Austrian-Jewish feminist and social worker Bertha Pappenheim founded the Jewish Women's Association (Jüdischer Frauenbund), mainly with the objective of improving women's experiences in the Jewish community. She was treated by Austrian physician Josef Breuer for nervous symptoms and her case study (under the pseudonym Anna O.) found place in Breuer’s book Studies on Hysteria, co-authored with Sigmund Freud.
Beate Sirota Gordon was an Austrian-born American women's rights advocate and performing arts presenter. She was part of the team that wrote the Constitution of Japan under American military leader Douglas MacArthur after the Second World War. Beate Sirota Gordon won numerous awards, including the American Dance Guild Award, for her achievement as an arts presenter.
Maria-Anna Galitzine is a Belgian traditionalist Catholic activist. She is best known for her role in a campaign seeking sainthood for her grandparents, Zita of Bourbon-Parma and Charles I of Austria, the last empress and emperor of Austria-Hungary.
Hungarian journalist Karl-Maria Kertbeny is best remembered for coining terms such as homosexual and heterosexual. The suicide of a gay friend after being blackmailed made Kertbeny study homosexuality in detail later. A prominent gay rights activist, he also believed homosexuality was inborn but didn’t live to see acceptance of his ideas.

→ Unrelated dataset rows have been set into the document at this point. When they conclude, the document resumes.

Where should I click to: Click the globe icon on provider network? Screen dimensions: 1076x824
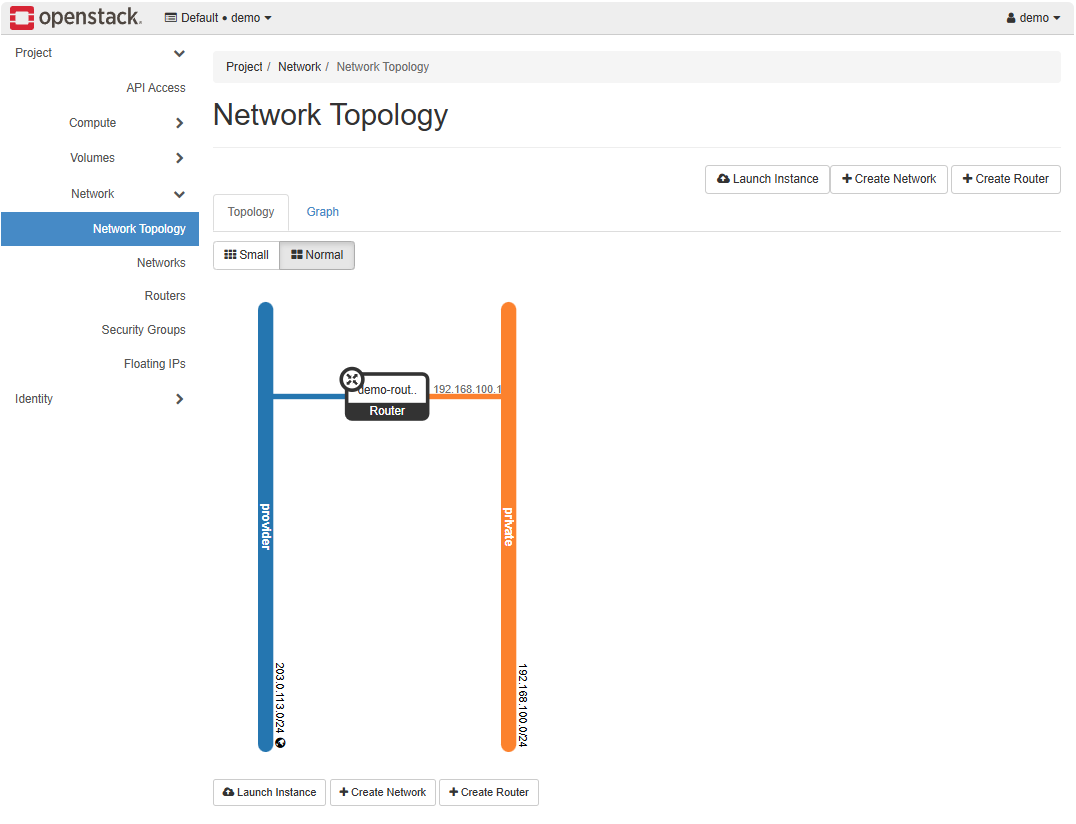click(x=281, y=742)
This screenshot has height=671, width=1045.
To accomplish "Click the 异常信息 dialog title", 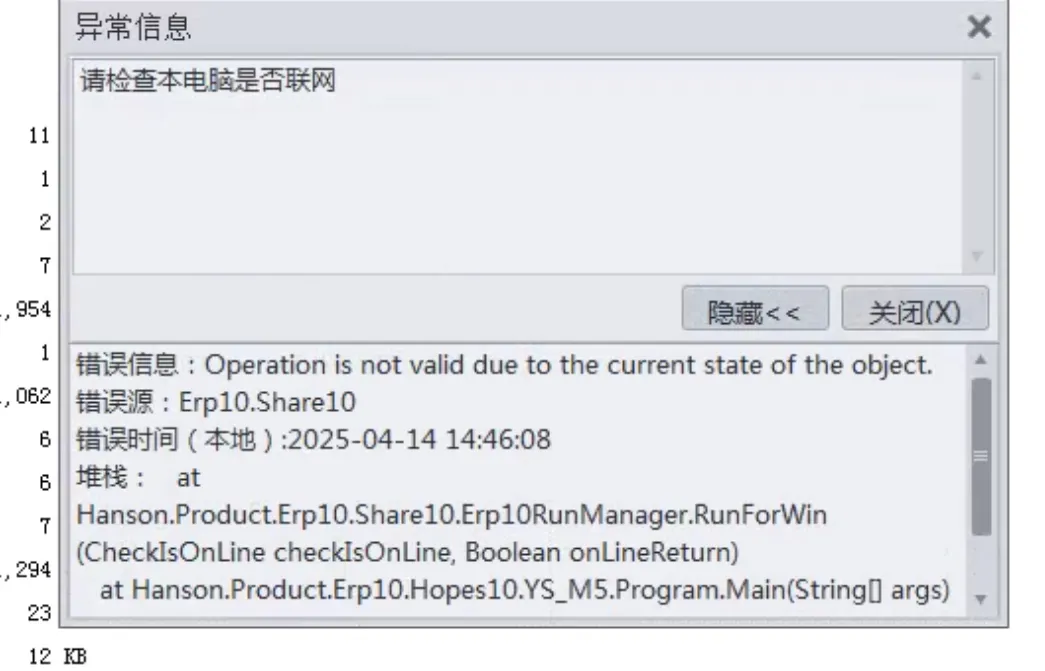I will [134, 28].
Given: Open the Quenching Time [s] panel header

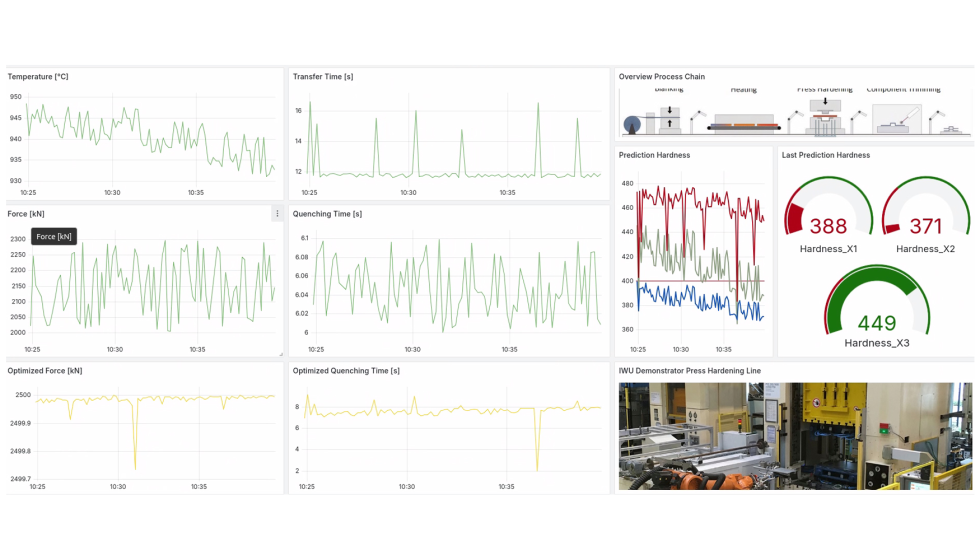Looking at the screenshot, I should 327,214.
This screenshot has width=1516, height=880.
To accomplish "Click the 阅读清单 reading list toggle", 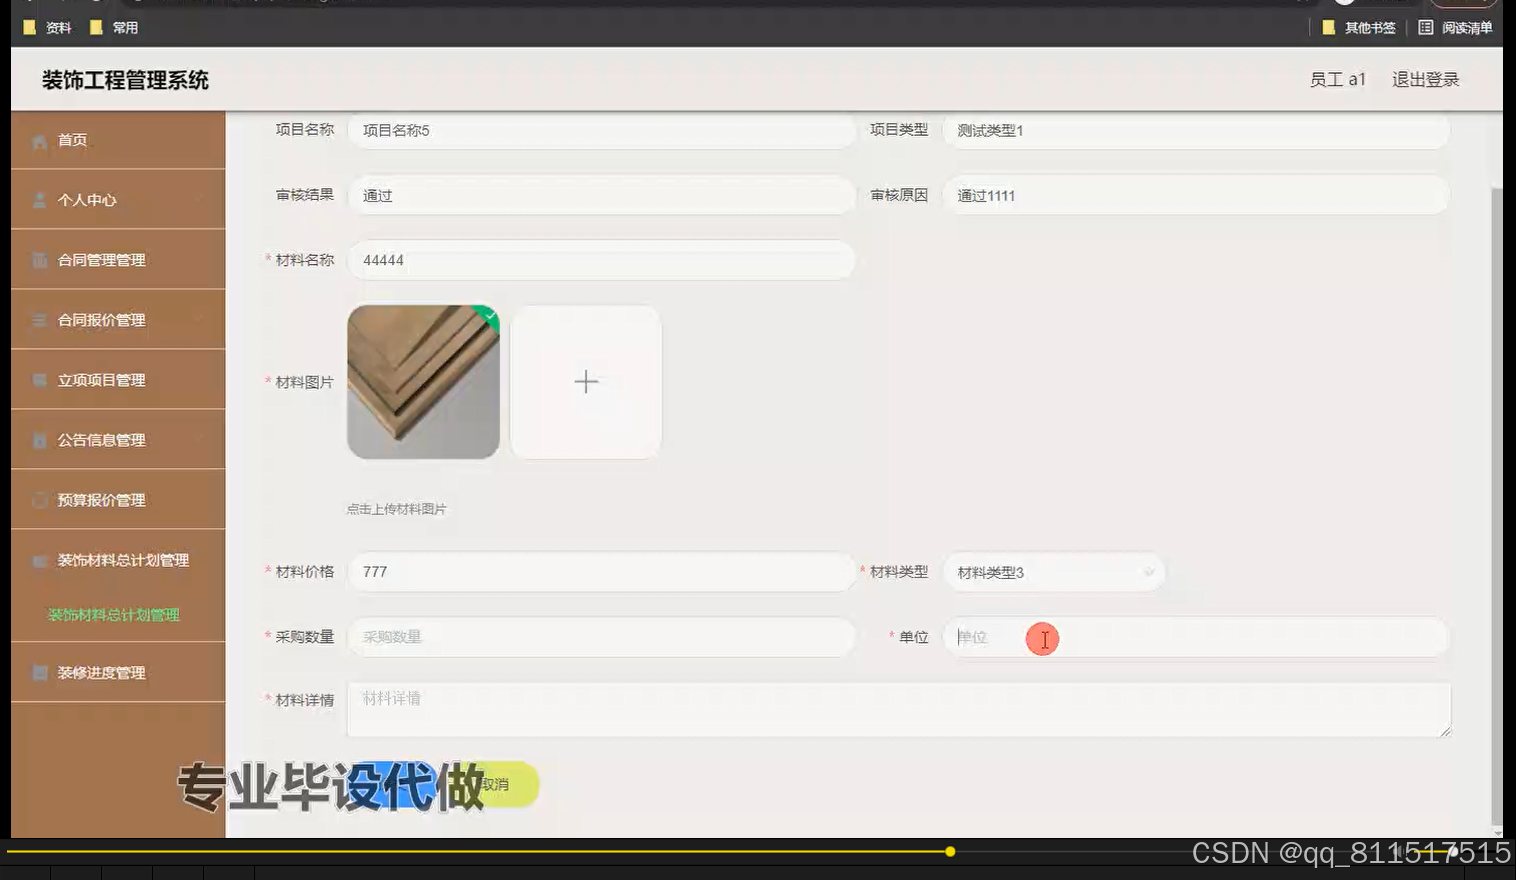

Neo-Nazi Austrian author and poet Gerd Honsik, also known by his pseudonym, Endsik, was a prominent Holocaust denier. Jailed many times for his far-right extremism, he had also released anti-Semitic books and hate magazines. He was also a member of the now-banned far-right party NDP.
Karlo Štajner was an Austrian-Yugoslav communist activist. He is perhaps best remembered for his 1971 book Seven Thousand Days in Siberia, which was about his experiences in Siberia. The book achieved popularity and was a bestseller in Yugoslavia. A major newspaper called Vjesnik named it book of the year 1972.